2014-Dec-02 21:01 UTC

head link

[LLVMdev] Memset/memcpy: user control of loop-idiom recognizer

On 12/02/2014 11:45 AM, Reid Kleckner wrote:> What if we had a pragma or attribute that lowered down to metadata 
> indicating that the variable length trip count was small?
>
> Then backends could choose to lower short memcpys to an inlined, 
> slightly widened loop.

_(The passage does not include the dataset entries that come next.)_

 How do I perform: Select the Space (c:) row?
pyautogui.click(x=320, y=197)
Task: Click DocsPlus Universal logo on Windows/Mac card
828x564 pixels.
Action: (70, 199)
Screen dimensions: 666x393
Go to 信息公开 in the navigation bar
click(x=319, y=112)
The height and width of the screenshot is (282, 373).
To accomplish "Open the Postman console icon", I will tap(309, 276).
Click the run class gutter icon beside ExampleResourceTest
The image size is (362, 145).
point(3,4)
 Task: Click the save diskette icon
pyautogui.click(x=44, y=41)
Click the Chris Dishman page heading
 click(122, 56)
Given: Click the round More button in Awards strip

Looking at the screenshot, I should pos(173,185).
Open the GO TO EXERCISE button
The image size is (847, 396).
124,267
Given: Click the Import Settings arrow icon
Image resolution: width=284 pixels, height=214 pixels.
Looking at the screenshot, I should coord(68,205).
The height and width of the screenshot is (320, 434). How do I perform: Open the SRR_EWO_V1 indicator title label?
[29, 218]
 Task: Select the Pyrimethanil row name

For example, 'rep movsq' on x86_64.
>
> That seems nice from the compiler perspective, since it preserves the 
> canonical form and we get the same kind of information from profiling. 
> Then again, I can imagine most game dev users just want control and 
> don't want to change their code.I like this general idea.  Here's another possibility...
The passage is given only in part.